Esses dias, andando pelo meu bairro, fui chamada de “petista p… velha” por eleitores do Bolsonaro. Lembrou-me do “vadia lésbica”, dito por um petista, na época do impeachment da Dilma. Em comum entre estas duas agressões, o fato de eu haver expressado minha opinião.

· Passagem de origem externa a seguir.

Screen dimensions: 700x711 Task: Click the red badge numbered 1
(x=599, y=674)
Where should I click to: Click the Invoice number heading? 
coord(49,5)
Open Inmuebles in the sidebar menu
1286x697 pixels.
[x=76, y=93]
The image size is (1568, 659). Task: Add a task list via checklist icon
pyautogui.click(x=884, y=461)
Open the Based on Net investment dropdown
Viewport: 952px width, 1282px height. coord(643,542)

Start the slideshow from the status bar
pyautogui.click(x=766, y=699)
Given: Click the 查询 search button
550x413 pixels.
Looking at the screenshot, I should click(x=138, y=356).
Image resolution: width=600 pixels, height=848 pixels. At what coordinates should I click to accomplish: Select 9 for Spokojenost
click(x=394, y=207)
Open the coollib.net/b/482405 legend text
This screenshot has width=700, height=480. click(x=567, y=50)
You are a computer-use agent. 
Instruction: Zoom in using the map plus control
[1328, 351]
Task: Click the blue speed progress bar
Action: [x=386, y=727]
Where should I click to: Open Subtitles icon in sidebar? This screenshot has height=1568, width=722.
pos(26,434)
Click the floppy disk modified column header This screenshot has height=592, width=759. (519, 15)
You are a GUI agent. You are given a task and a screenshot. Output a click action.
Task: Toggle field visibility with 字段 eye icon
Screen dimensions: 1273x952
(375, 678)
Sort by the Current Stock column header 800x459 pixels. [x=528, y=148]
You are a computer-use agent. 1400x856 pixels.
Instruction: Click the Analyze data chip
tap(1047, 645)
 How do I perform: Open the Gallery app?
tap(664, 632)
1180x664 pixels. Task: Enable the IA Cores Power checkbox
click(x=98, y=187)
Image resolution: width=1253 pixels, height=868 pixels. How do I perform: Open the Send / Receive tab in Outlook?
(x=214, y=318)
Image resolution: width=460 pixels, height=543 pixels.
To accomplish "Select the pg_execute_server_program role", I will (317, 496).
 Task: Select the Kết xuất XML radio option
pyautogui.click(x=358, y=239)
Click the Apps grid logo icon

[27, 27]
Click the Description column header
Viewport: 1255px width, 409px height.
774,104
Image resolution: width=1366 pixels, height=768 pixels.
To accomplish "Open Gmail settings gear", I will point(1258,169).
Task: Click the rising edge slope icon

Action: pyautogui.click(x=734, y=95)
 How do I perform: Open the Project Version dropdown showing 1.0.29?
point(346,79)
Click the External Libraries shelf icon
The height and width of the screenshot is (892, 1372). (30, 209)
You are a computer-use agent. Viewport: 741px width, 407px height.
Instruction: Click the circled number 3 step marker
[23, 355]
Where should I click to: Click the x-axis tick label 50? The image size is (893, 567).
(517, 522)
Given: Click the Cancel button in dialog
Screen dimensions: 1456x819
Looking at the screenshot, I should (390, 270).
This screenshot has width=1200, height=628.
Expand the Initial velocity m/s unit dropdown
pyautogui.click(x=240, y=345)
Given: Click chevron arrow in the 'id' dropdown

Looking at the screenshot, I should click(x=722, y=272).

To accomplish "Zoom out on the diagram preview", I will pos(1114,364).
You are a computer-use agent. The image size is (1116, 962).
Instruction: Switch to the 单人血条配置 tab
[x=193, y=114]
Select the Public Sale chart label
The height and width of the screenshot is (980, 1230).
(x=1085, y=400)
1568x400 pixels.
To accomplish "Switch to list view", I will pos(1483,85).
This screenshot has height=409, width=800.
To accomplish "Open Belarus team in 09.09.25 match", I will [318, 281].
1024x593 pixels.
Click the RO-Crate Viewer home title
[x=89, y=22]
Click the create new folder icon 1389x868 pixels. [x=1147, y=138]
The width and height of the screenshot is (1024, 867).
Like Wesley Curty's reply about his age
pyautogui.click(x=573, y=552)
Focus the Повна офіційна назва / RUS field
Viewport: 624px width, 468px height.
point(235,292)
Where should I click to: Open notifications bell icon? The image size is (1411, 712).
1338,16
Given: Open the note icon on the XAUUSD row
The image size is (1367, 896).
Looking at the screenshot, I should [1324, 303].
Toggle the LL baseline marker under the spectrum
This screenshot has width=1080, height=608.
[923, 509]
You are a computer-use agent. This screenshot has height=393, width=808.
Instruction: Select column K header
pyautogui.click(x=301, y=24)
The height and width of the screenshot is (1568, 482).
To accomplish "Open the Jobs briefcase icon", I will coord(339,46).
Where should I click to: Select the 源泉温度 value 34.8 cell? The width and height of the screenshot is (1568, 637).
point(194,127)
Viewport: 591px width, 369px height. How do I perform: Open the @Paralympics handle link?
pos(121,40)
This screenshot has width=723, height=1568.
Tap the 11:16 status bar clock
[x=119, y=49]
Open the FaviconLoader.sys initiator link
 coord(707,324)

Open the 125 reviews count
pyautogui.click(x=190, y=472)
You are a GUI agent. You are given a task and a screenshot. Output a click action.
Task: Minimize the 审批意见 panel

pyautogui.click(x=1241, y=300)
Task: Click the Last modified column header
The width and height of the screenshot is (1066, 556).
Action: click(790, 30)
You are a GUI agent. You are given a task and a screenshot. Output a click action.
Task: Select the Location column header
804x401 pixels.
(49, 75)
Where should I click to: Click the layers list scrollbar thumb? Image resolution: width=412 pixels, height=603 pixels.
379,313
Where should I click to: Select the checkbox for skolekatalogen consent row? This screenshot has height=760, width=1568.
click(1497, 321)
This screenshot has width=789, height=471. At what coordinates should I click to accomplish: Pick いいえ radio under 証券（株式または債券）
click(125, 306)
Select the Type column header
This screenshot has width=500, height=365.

Um amigo meu, gay, foi abordado na rua por um ambulante que vendia camisetas “Bolsonaro, Acabou a Palhaçada”. Ele, e vários outros, já estão apavorados, mudando as roupas que usam para parecerem “menos gays”. Aplicativos de encontros entre homens, agora, dão sugestões de como evitar emboscadas e recomendam aos usuários não postarem seus rostos — como em países de extrema homofobia, tipo Irã e Rússia.
No elevador de um centro médico, dois homens não se importaram que uma amiga minha ouvisse o seguinte diálogo: “Cara, tão matando um monte de mulher”, “Ah, vai ver que merecia.”
Em Niterói, cidade onde nasci e cultivei minha liberdade, grupos neonazistas fazem manifestações.
Permitam-me, então, tentar entender como chegamos a esse ponto.
O impeachment só pôde ser chamado de golpe porque foi atrasado. Desde o mensalão, havia razões mais do que suficientes para o PT ser questionado no poder. Collor dançou por muito menos. Mas o PSDB, cúmplice por omissão, pois também corrupto, não acreditava que eles iriam se reeleger. Menosprezaram o “carisma etílico” de Lula.
O caso do tríplex, ridículo de várias maneiras, foi o que permitiu transformarem Lula em “preso político”. Todos sabemos que o tríplex é o de menos. Lula fez o que bem quis, achando que nunca seria pego. Aquele áudio do Eduardo Paes, debochando dos pedalinhos do sítio dele, é revelador do descaso com que a classe política trata a população.
E, escândalo após escândalo, o povo foi ficando enfurecido, tendo seu espírito instigado a liberar os demônios do ódio e da intolerância. O bolsonarismo é fruto disso. Todos os radicalismos acabam sendo “justificados”, pois ninguém aguenta mais tanta canalhice seguida.
Chocada e triste, sinto-me já numa guerra fria, com todas as bombas apontadas para nossas cabeças.